Portland Cello Project
[CELLICIOUS] No one knows exactly why Portland has attracted a critical mass of broad-minded, classically trained—are there any other kind?—cellisti, but many of them have converged around Doug Jenkins, whose PCP has garnered national attention for his inventive, multi-cello arrangements of everything from Beethoven to Britney to Led Zeppelin to today's hottest local bands. Having recorded two fine albums, collaborated with much of the city's indie-rock royalty and drawn sizable young audiences to its own concerts, PCP is making cellos cool. BRETT CAMPBELL. BERBATI'S.

10 Pm

Damien Jurado
[CARVER LOT] From earliest days hawking lo-fi field recordings around Seattle, singer-songwriter Damien Jurado's developed a sterling reputation for setting melancholic narratives to affecting melodies with rare consistency.
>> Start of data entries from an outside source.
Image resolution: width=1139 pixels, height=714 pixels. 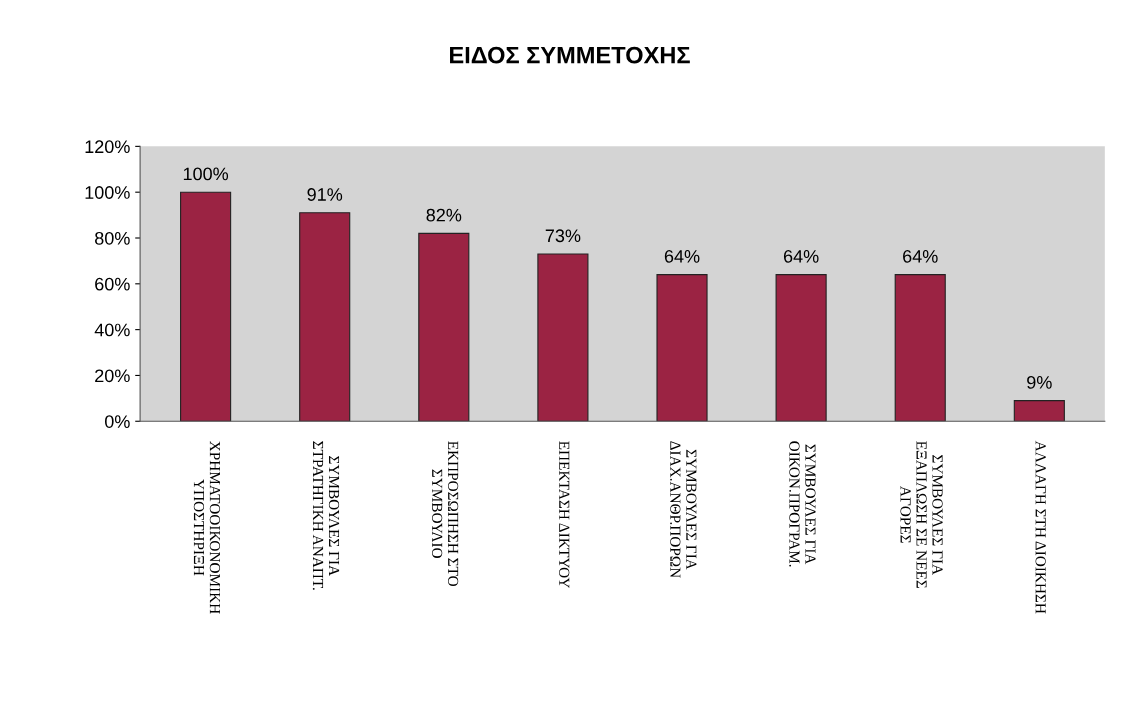 What do you see at coordinates (108, 147) in the screenshot?
I see `y-tick-label: 120%` at bounding box center [108, 147].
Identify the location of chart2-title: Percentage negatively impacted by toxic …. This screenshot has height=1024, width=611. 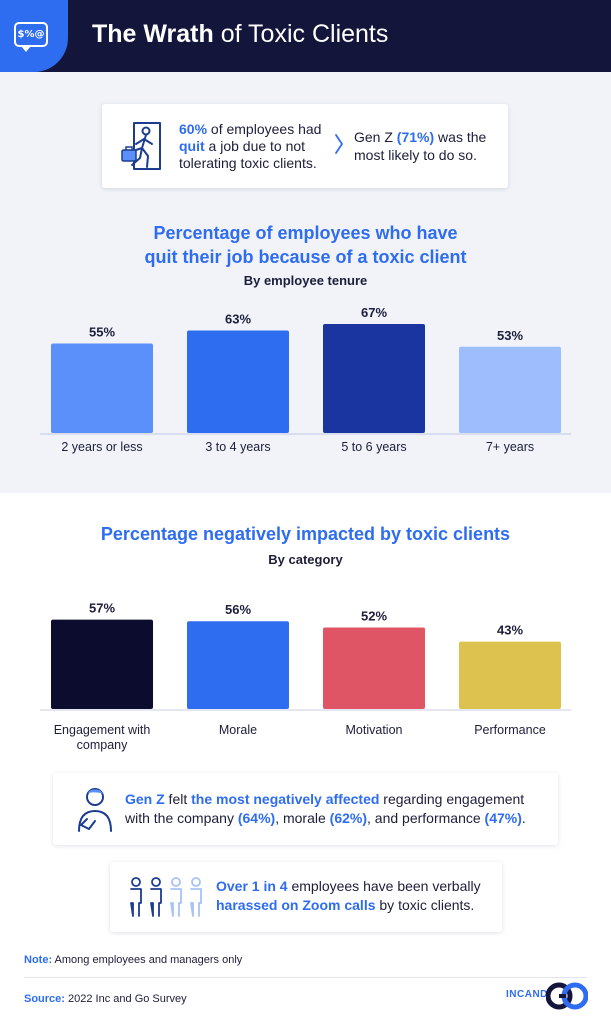
(306, 534).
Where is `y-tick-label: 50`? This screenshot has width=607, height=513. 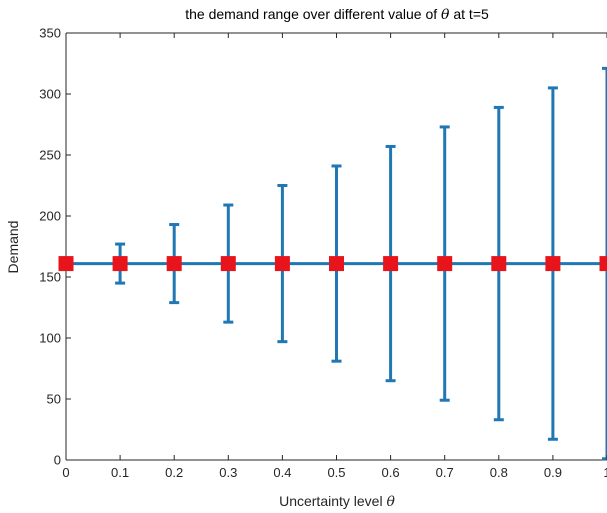
y-tick-label: 50 is located at coordinates (54, 400).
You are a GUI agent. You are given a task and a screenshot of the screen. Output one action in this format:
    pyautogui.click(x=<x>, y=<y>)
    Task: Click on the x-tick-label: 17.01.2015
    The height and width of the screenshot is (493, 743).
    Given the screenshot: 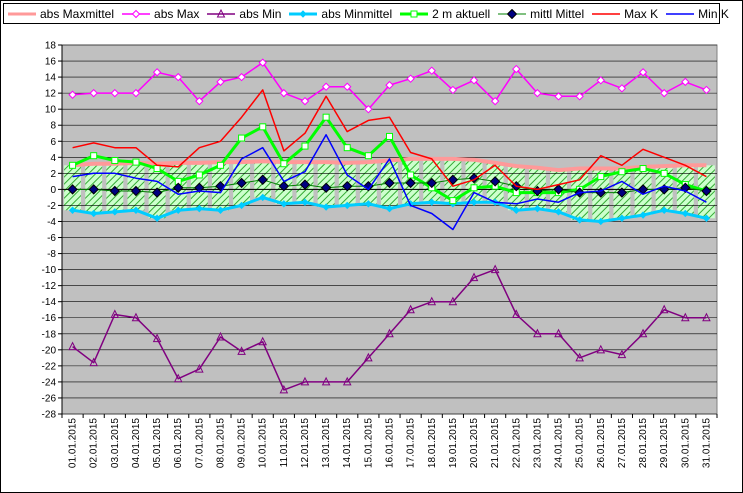 What is the action you would take?
    pyautogui.click(x=412, y=443)
    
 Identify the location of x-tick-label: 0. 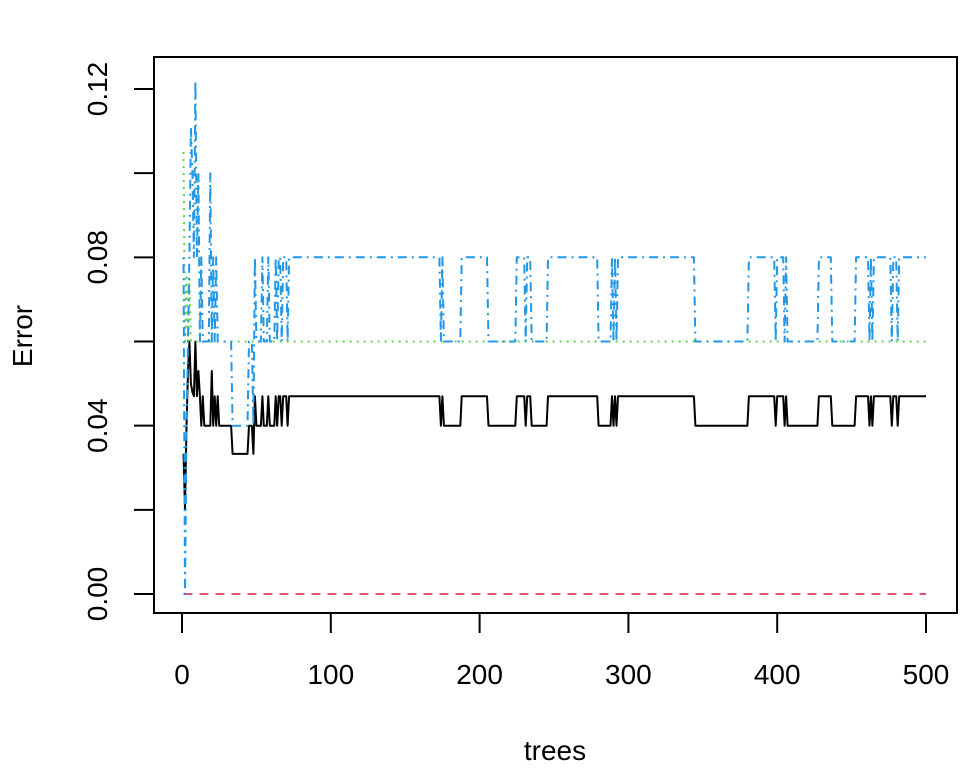
(182, 674).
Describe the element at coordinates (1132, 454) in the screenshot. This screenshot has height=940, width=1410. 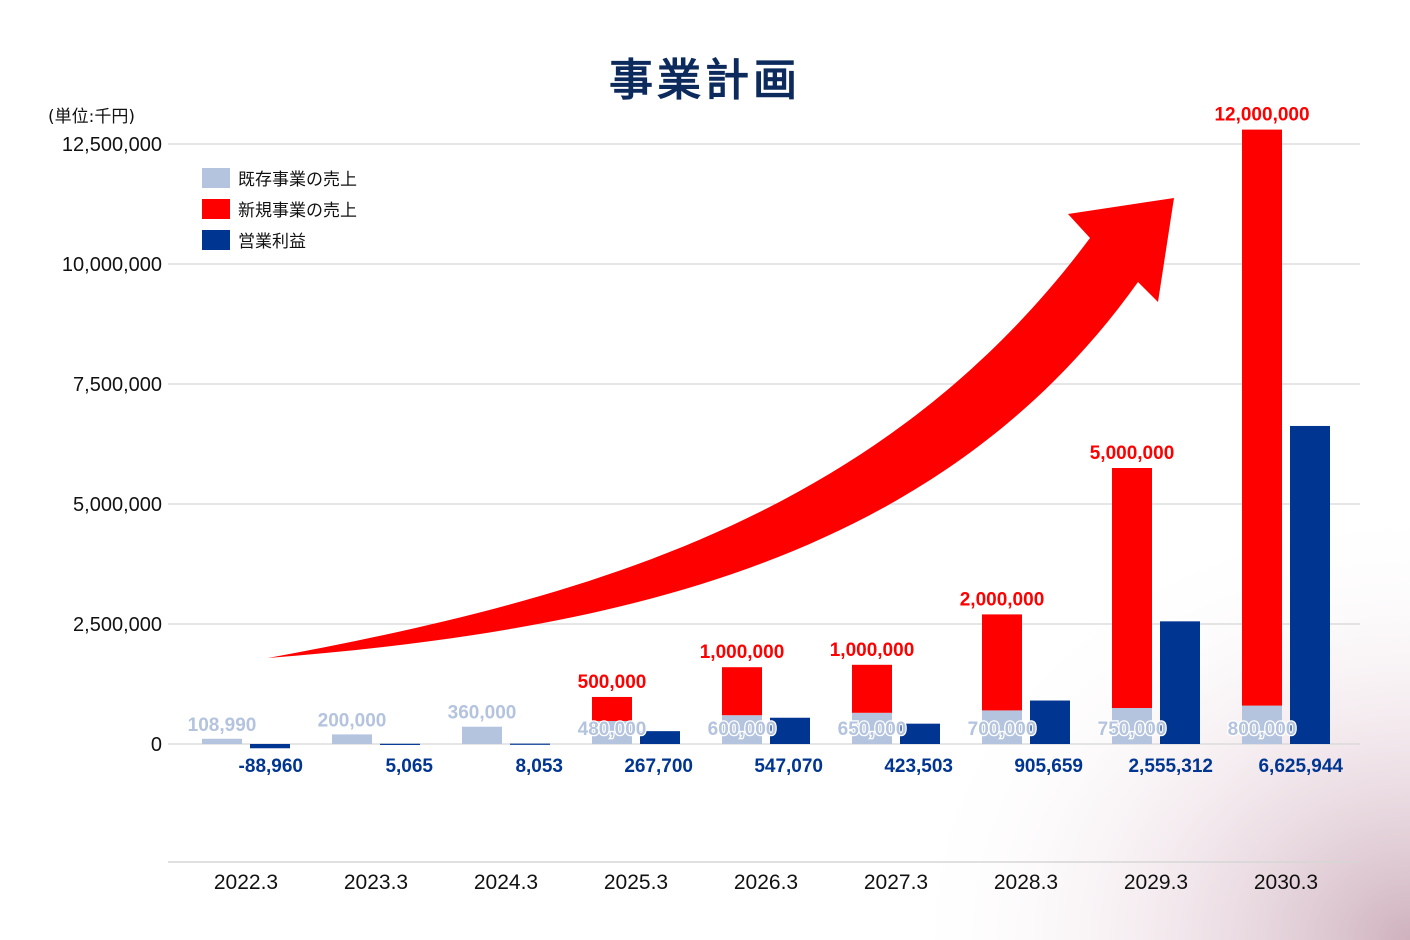
I see `data-label-new-sales: 5,000,000` at that location.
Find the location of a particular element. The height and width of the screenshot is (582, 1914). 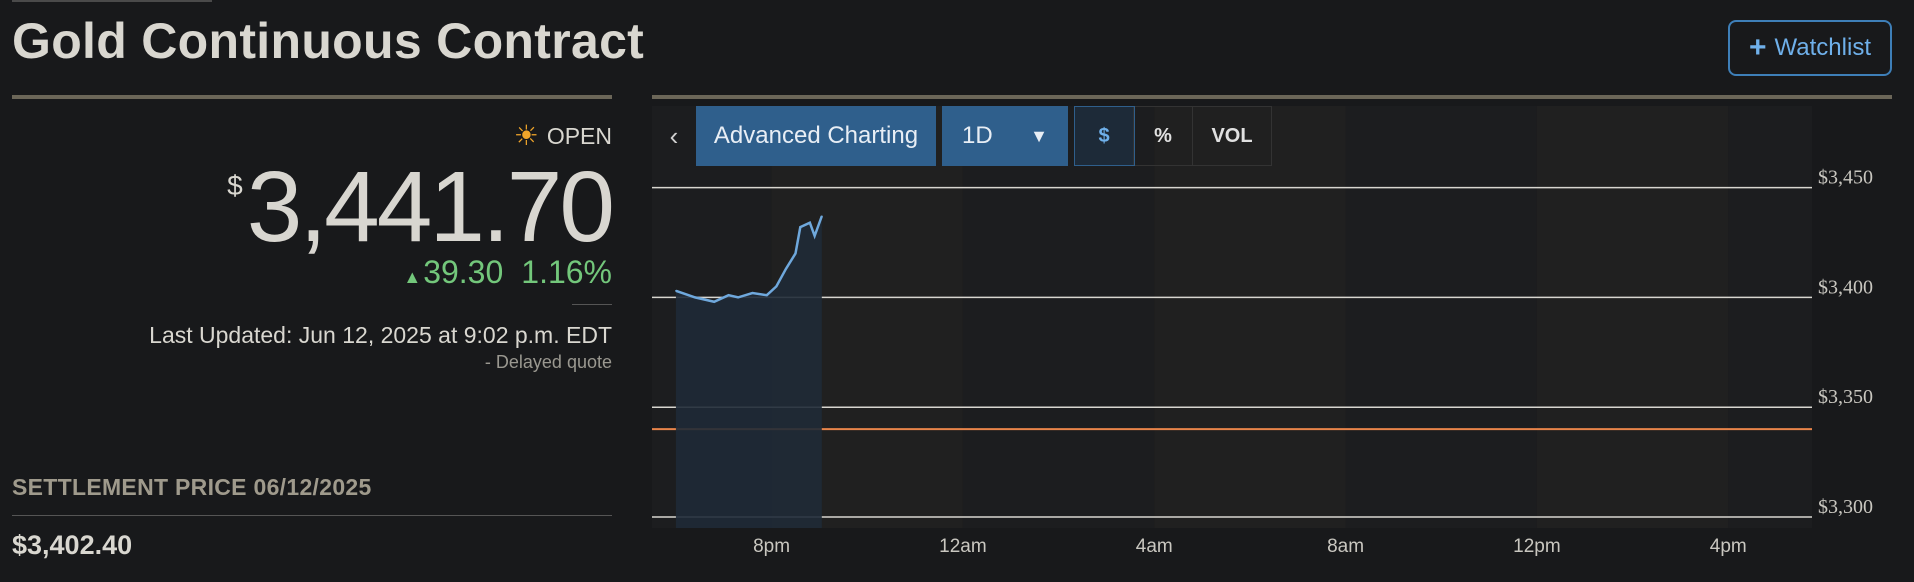

settlement-label: SETTLEMENT PRICE 06/12/2025 is located at coordinates (192, 487).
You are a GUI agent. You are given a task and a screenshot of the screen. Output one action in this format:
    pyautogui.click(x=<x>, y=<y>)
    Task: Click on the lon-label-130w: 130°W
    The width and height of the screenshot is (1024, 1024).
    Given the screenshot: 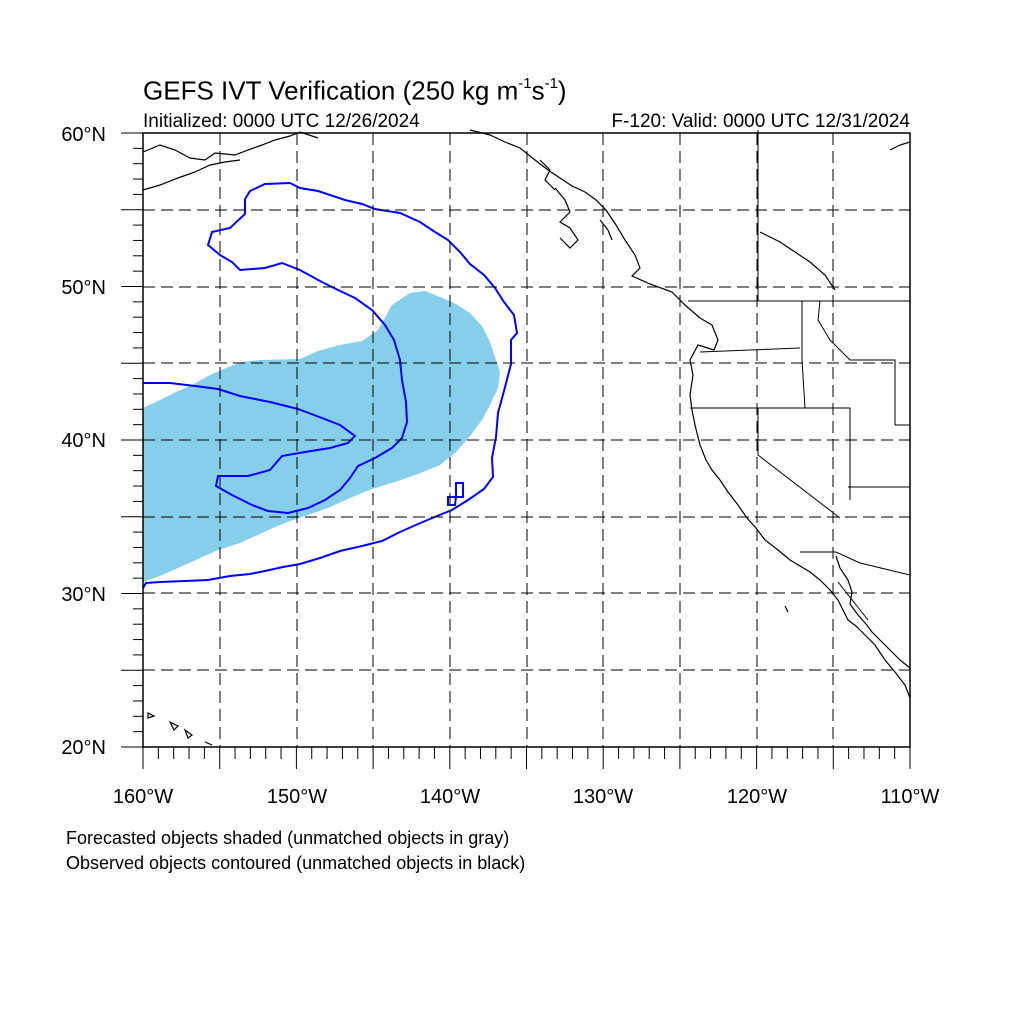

His latest album, Caught in the Trees, once again features Jurado's touring mates, Jenna Conrad and Eric Fisher, sugaring his spare orchestration and restrained vocals. It's another collection of chillingly detailed elegies of crumbling affairs and overmedicated confusion lovingly rendered with a tuneful, masculine sentimentality. JAY HORTON. BERBATI'S.

11 Pm

Will Sheff
[SINGER-SONGWRITER] It's fitting that Will Sheff's best song, "Our Life Is Not a Movie or Maybe," opens not with his voice but with the click and hum of an old film projector. Sheff is the lanky boy with a guitar at the front of Okkervil River, one of the wordiest bands of the aughts. But where many lyricists often dwell on mundane personal details or elaborate fits of storytelling fancy, Sheff grounds his songs—tales that are malleable, alive and kicking—in both fiction and nonfiction. It's a tactic that's easily digestible when listening to his music, both with Okkervil River and especially on his own, and the trick that makes his songs the best motion picture soundtrack to anyone who's ever had their heart broken. Sheff often combines his astute wordplay with deft and clever arrangements, creating songs that are just as much fun to read as they are to listen to. Stripped of the band's pomp, Sheff is left naked and vulnerable—which, though uncomfortable at first, is the perfect place for someone who is a songwriter more than a songmaker. "Plus Ones," from 2007's The Stage Names, almost sounds better deconstructed and without the studio recordings' watery organ and crunchy electric guitar chords. Sheff casually tosses off a list of some of the most memorable numbers in popular music ("99 Luftballons," "7 Chinese Brothers," "TVC 15"), but it's the last lines of the first verse that really distill his mission statement: "I am all out of love to mouth into your ear/ And not above letting a love song disappear before it's written." Okkervil River's appeal is that it writes love songs that deal with what it's actually like to be in love. Sheff spills his heart onto the page and into every performance, shouting until his voice is hoarse and his fingers numb from strumming his ax so incessantly. It's a thrill, for sure. Just don't forget to bring the popcorn. MICHAEL MANNHEIMER. BERBATI'S.